# [The problem]
Continue the review of Alice Munro's writing from its final sentence, and leave the items placed after it untouched.

-- start of Page extract --

She is foremost of those that I would hear praised.” This line from W.B. Yeats comes to mind whenever I read reviews of Alice Munro's work. It is great to see people agreeing with you. It is very moving to see the gestures of admiration and respect afforded to Munro from committees and gatherings of the great and the good. She was recently awarded the third-ever Man Booker International Prize for Fiction. She will be honoured by fellow writers, including Alistair McLeod and Richard Ford, at the Vancouver International Writers Festival in October. Her star has never been higher.

But there is a hesitation in the silence at the end of Yeats's line, an intimation that praise, though appropriate, might be also beside the point. There is a part of me that listens to the response Munro's work now elicits and says, “Would everyone be quiet a minute, and read.”

Too Much Happiness, by Alice Munro, McClelland & Stewart/Douglas Gibson, 303 pages, $32.99

Perhaps I am jealous, in the old-fashioned, Old Testament, sense of the word. I want to keep this work, that has kept me company all my writing life, close to my own heart.

And though it is great to see Munro's reputation reach new heights, we have to remember that her work begs a larger point about reputation itself; about how we break and remake the literary canon. If her stories prove anything, it is that the whole idea of “importance” means very little in the relationship between the good writer and the good reader.

-- end of Page extract --
-- start of Data supplied --

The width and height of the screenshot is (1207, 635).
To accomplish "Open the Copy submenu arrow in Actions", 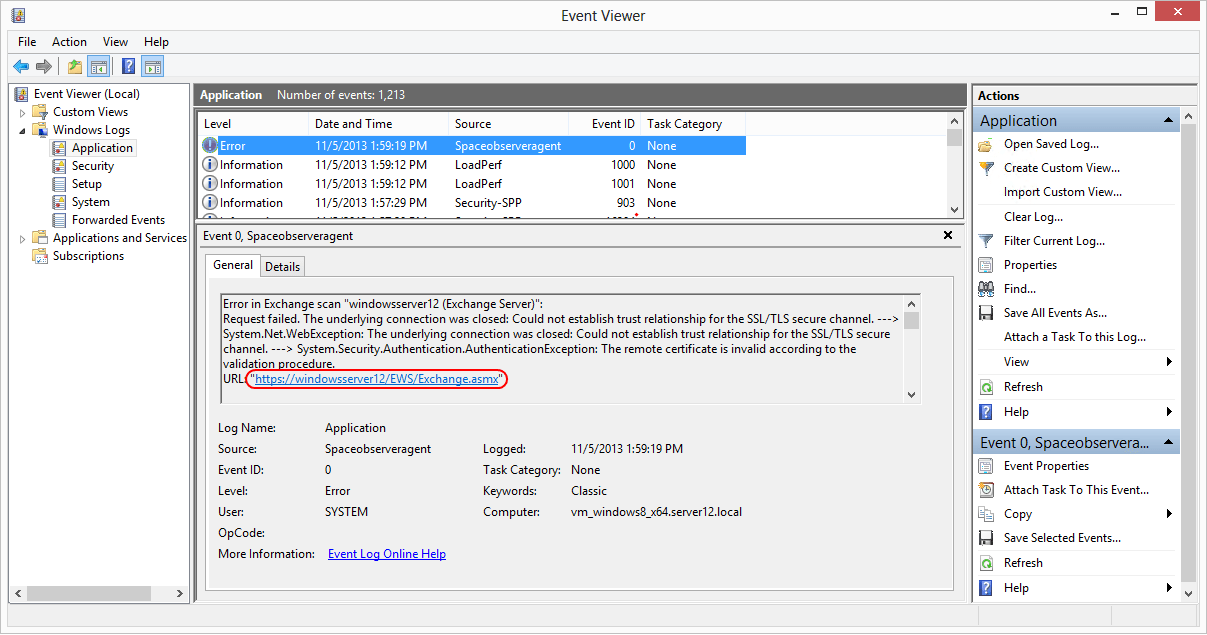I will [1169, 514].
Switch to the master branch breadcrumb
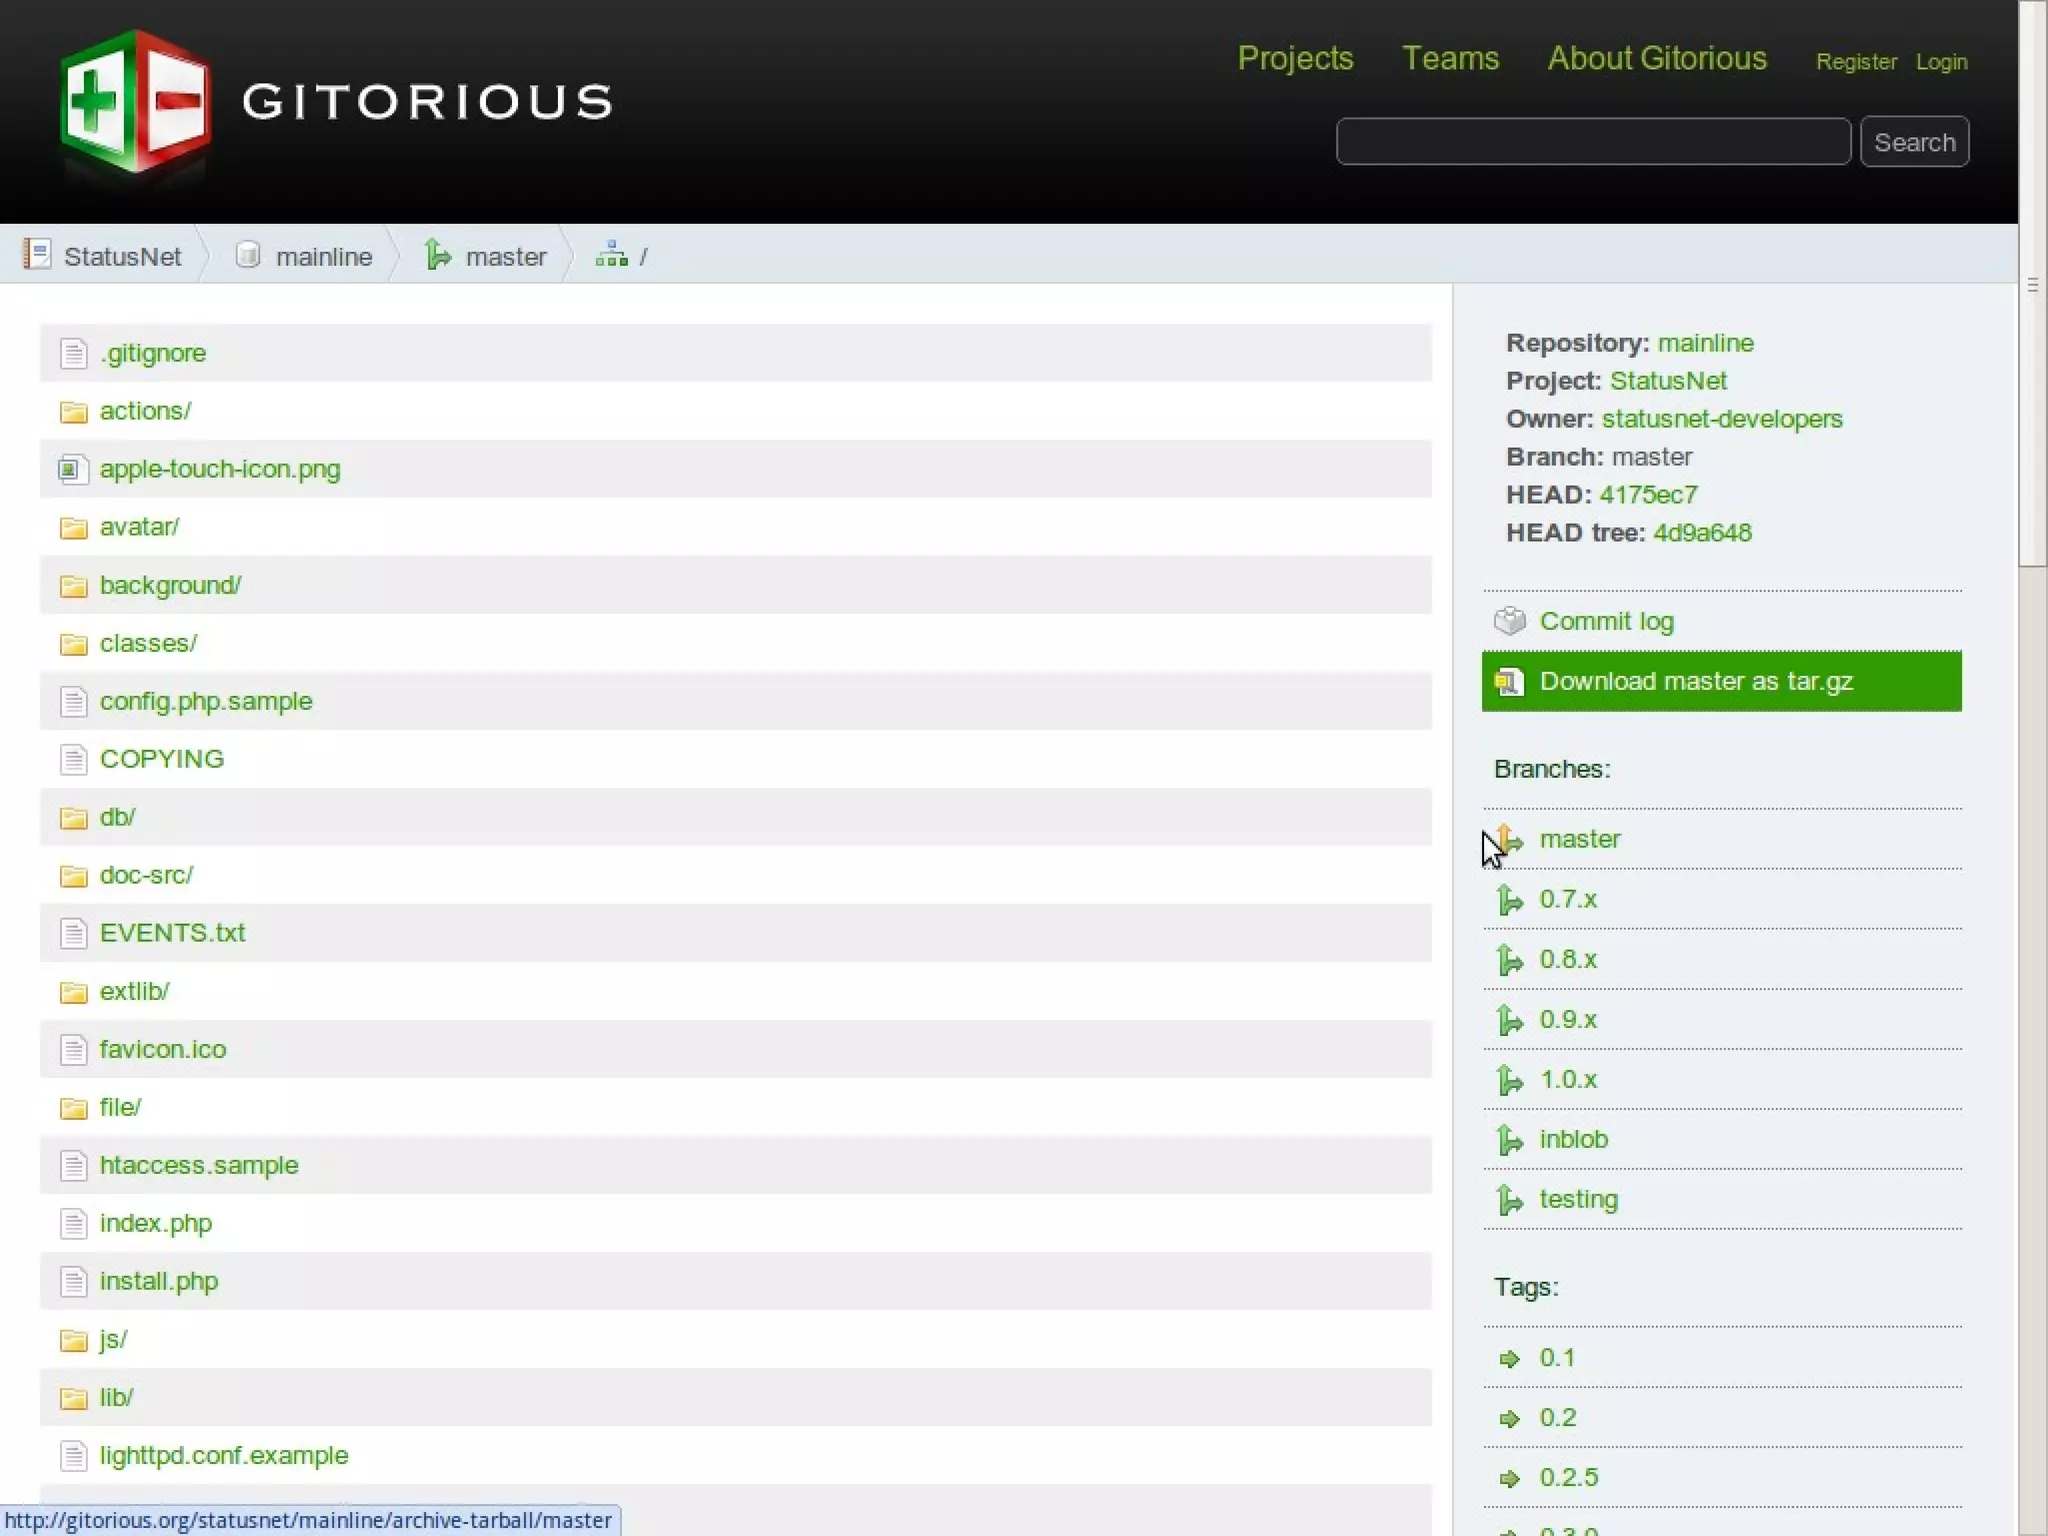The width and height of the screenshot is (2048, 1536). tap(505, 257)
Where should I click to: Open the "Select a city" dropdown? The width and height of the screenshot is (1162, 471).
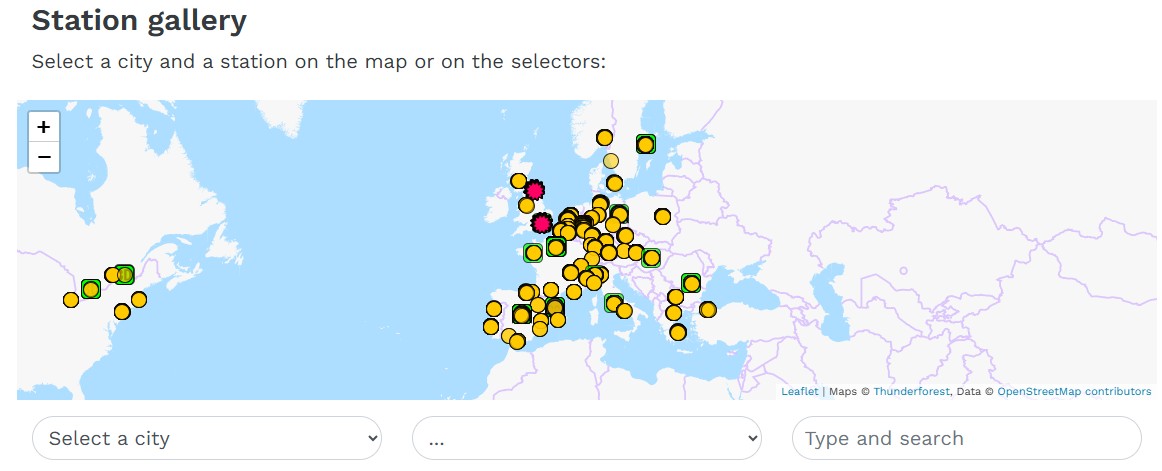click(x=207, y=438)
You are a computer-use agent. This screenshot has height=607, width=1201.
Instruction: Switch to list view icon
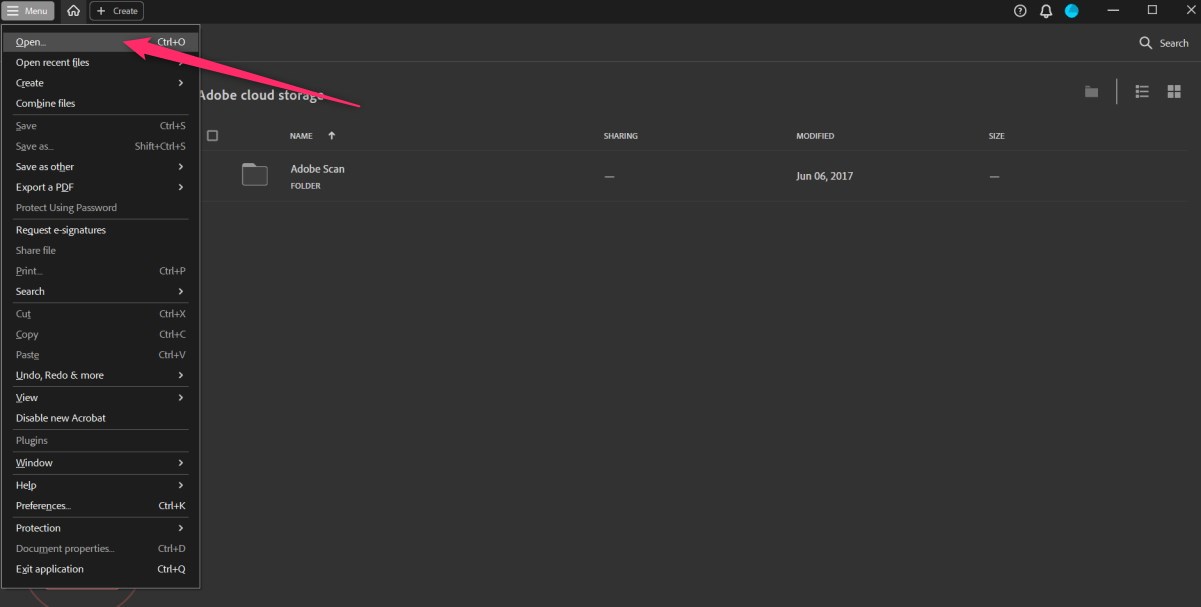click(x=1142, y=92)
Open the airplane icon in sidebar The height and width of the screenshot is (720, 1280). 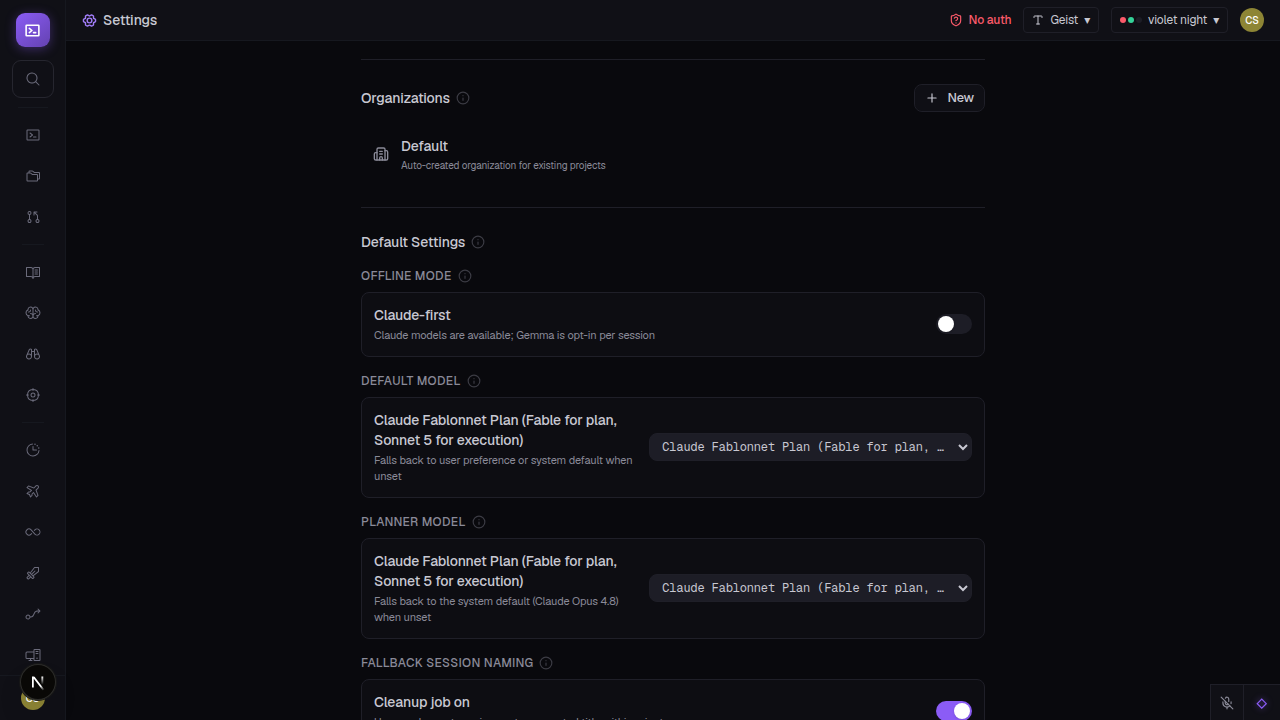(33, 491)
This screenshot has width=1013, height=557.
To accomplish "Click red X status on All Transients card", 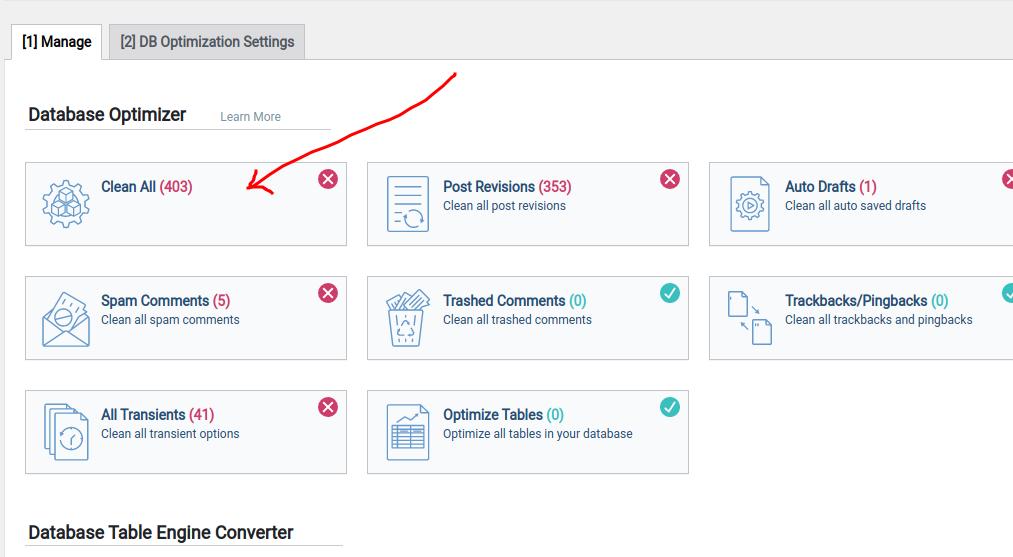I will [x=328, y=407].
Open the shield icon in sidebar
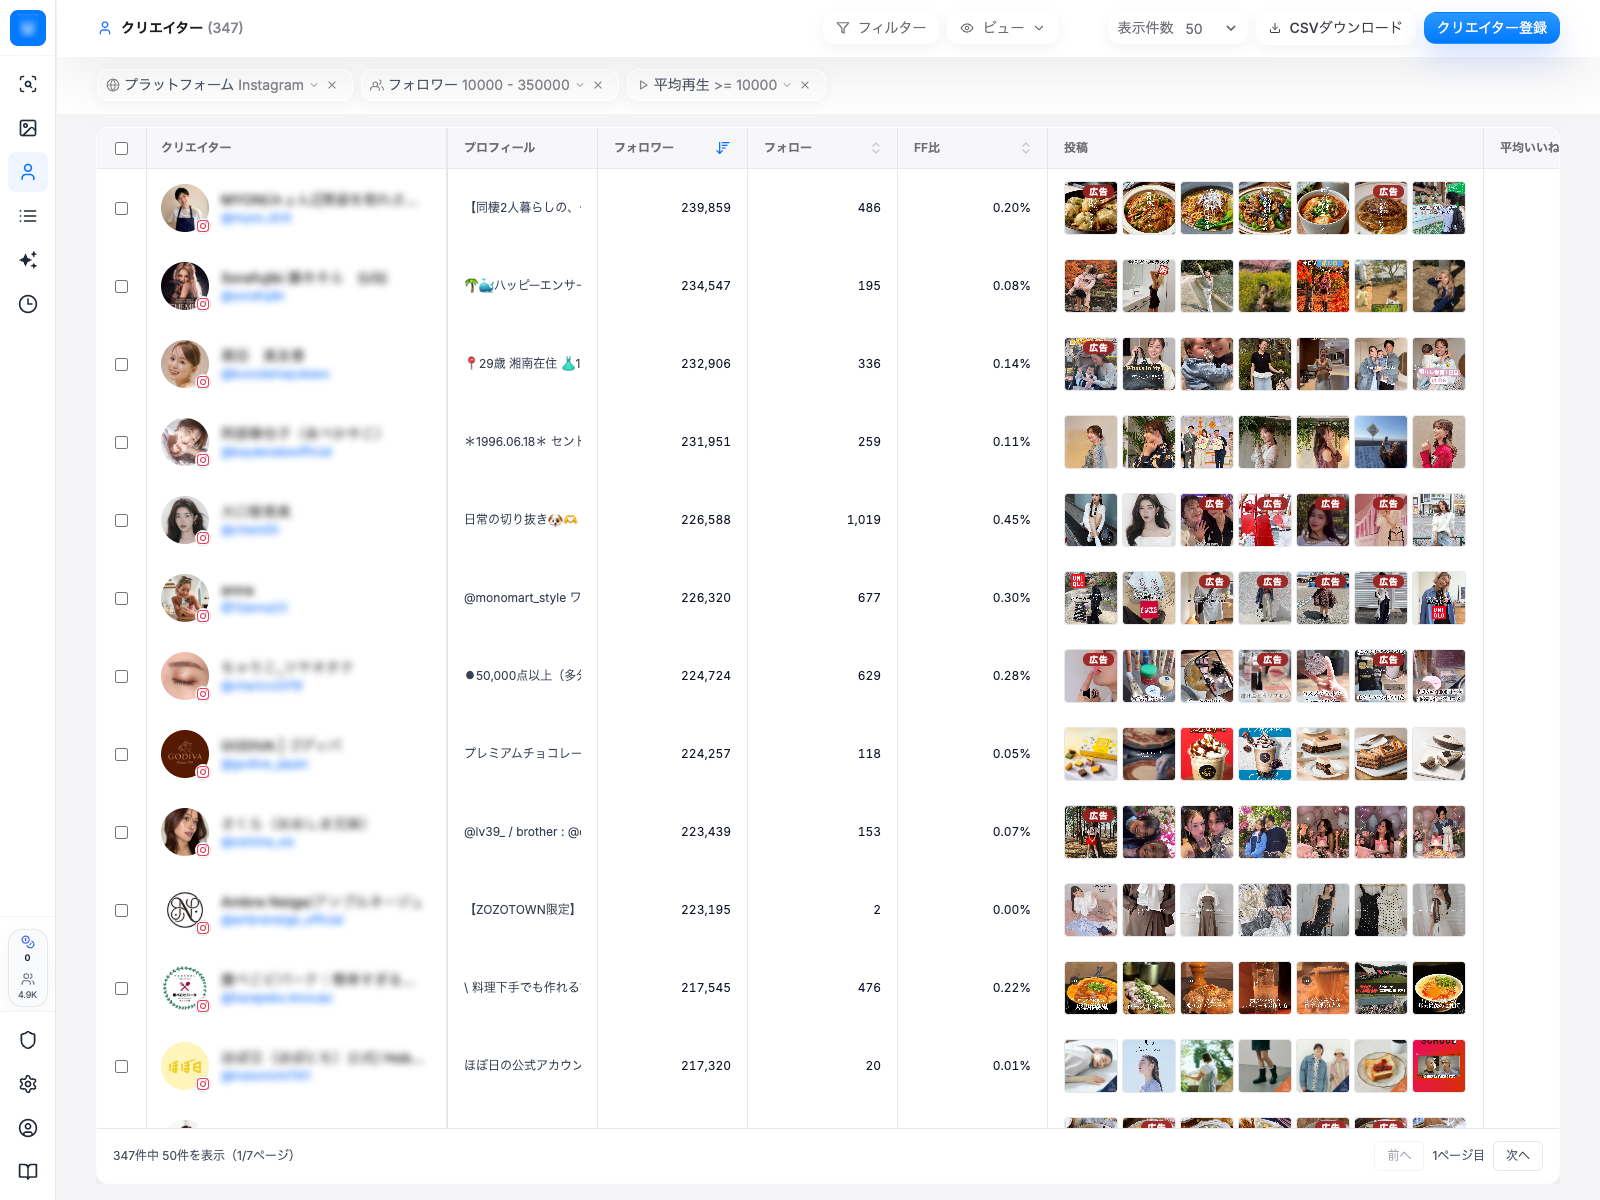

-- end of Data supplied --

# [Reply to the task]
Most importantly, these stories are not asking for our praise, they ask for our attention. They are not written for the crowd, but for the individual reader. They don't ask for noise, but for silence – and not an awed silence at that (though awe is certainly possible), but the silence that happens when you close a book and pause and continue with your life, less lonely than you were before.

Munro's work famously resists the critics. Some say that this is because she writes about life itself, unmediated by literary technique or pretension, but actually there are many different ways of writing about “life itself.” The sense of transparency comes not just from the clarity of her prose, but also from the fact that Munro's characters belong to communities, where certain things are known and other things are not known. The stories have the feel of talk; their shape comes from a sense of “the way life goes,” about how a character turns out, or who turns up.

This kind of story-making requires continuity and stability, and though you might think this could not happen, or happen so well, in any country other than Canada, you might also say that the stories create their own stable worlds. The women characters make relationships and families, the way women do; they also make themselves, and they learn lessons along the way about the success and limits of their labours.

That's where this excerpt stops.